CuCl is a co-catalyst that binds carbon monoxide reversibly, raising the effective local concentration of CO available at the metal center and helping to generate the formylating electrophile at more convenient pressures. Cu(I) forms carbonyl complexes such as [Cu(CO)]⁺, acting as a CO shuttle. With CuCl present the reaction runs well near atmospheric pressure; without it, much higher CO pressures (tens to hundreds of atmospheres) are typically needed.

Why does the Gattermann-Koch reaction fail on phenol and aniline?

Phenols and anilines carry lone pairs (on O or N) that coordinate strongly to the Lewis acid AlCl₃, poisoning the catalyst, and their -OH/-NH₂ groups react with HCl or the electrophile in unwanted ways. The reaction is limited to benzene and simple alkylbenzenes (toluene, xylenes, mesitylene) and works poorly or not at all on strongly activated or strongly deactivated rings.

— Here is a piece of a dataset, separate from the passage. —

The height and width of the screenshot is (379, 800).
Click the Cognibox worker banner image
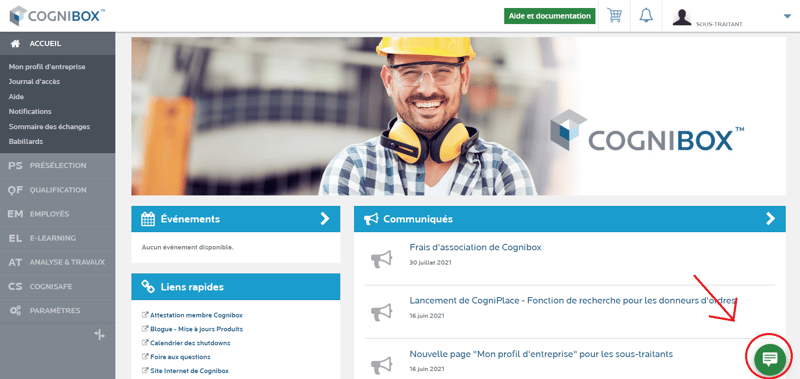click(458, 116)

For phenols, the related Gattermann reaction (HCN/HCl/ZnCl₂ or Zn(CN)₂/HCl) is used instead, and for phenols specifically the Reimer-Tiemann reaction installs an ortho -CHO.

What is the difference between the Gattermann-Koch and the Gattermann reaction?

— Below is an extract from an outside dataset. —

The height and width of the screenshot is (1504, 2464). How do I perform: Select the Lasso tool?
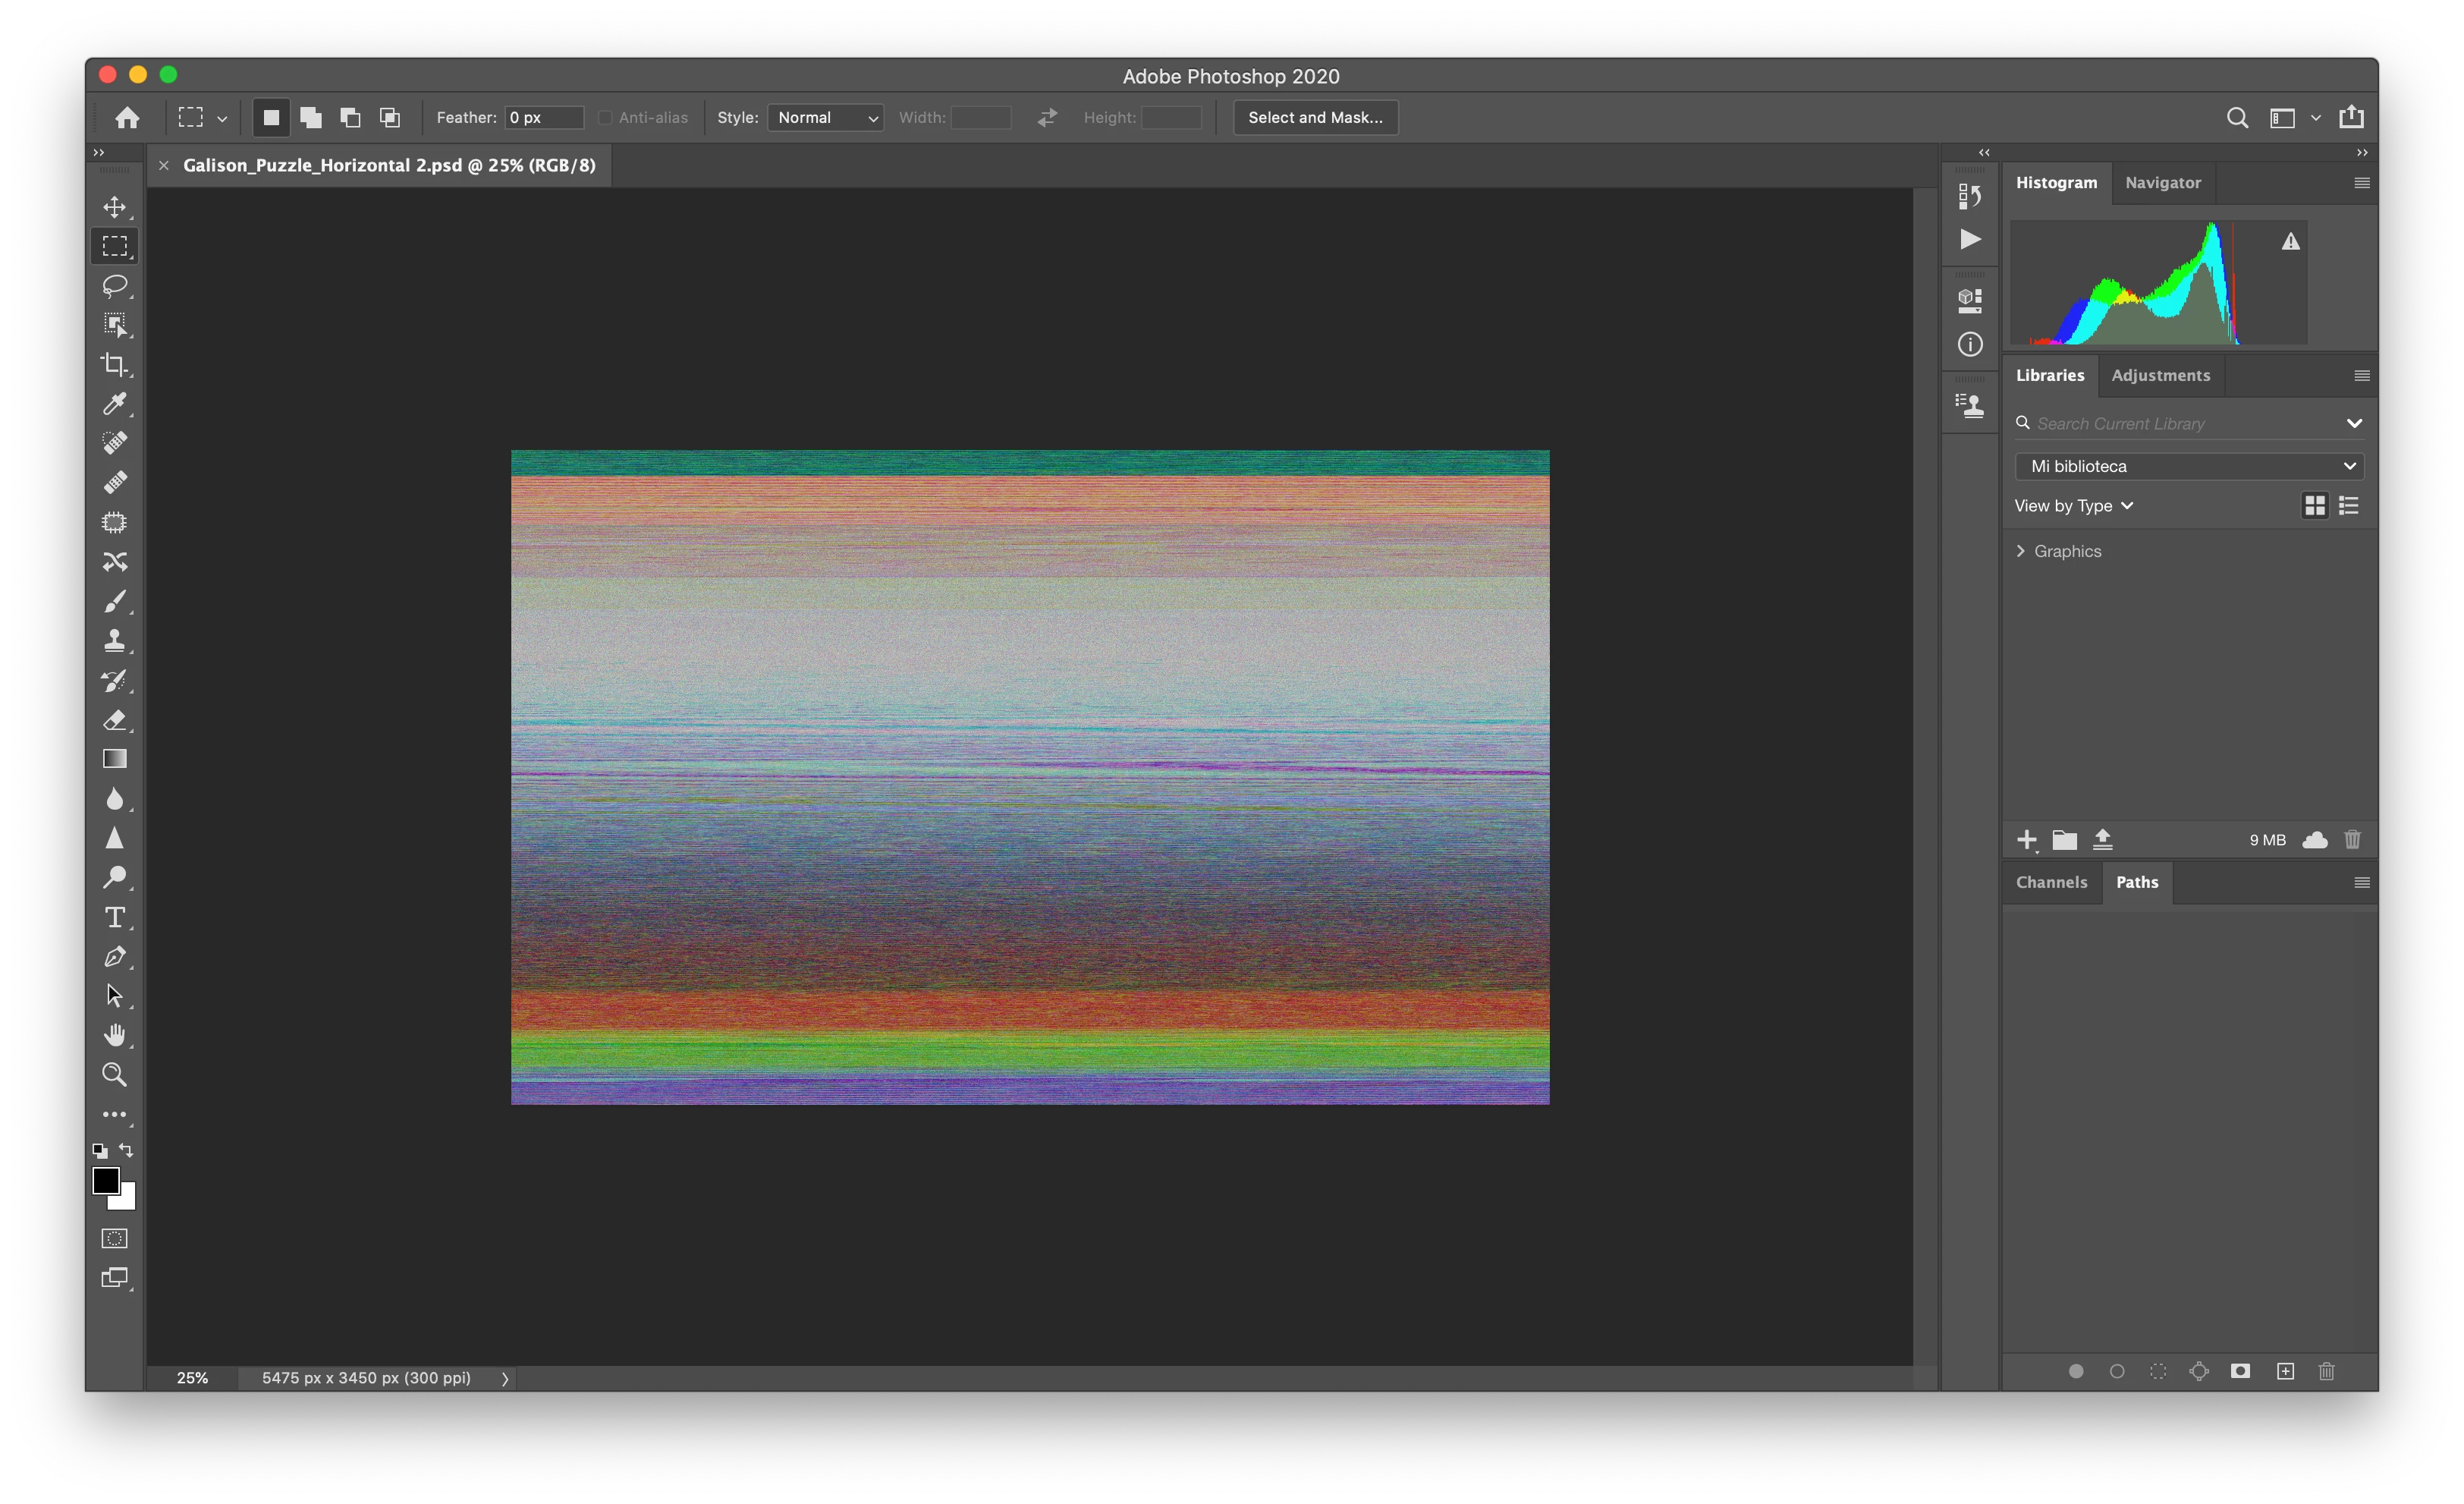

Both install a -CHO (formyl) group. The Gattermann-Koch reaction (Ludwig Gattermann and Julius Koch, 1897) uses carbon monoxide + HCl + AlCl₃/CuCl and works on benzene and alkylbenzenes. The plain Gattermann reaction (Gattermann, 1898) uses hydrogen cyanide (or Zn(CN)₂) + HCl + ZnCl₂/AlCl₃; it proceeds through an aryl aldimine (Ar-CH=NH) that hydrolyzes to the aldehyde on workup, and it tolerates activated rings such as phenols and phenol ethers, which the Gattermann-Koch cannot handle.

Where does the Gattermann-Koch reaction get used industrially?

Its main industrial target is p-tolualdehyde (4-methylbenzaldehyde) from toluene, an intermediate for fragrances, agrochemicals, and terephthalaldehyde derivatives. The reaction converts cheap feedstocks — toluene, carbon monoxide (from syngas), and HCl — into a valuable aromatic aldehyde in one step. Because benzaldehyde itself is made more cheaply by side-chain chlorination/hydrolysis or air oxidation of toluene, the Gattermann-Koch is most valuable for para-substituted alkylbenzaldehydes where its high para selectivity is an asset.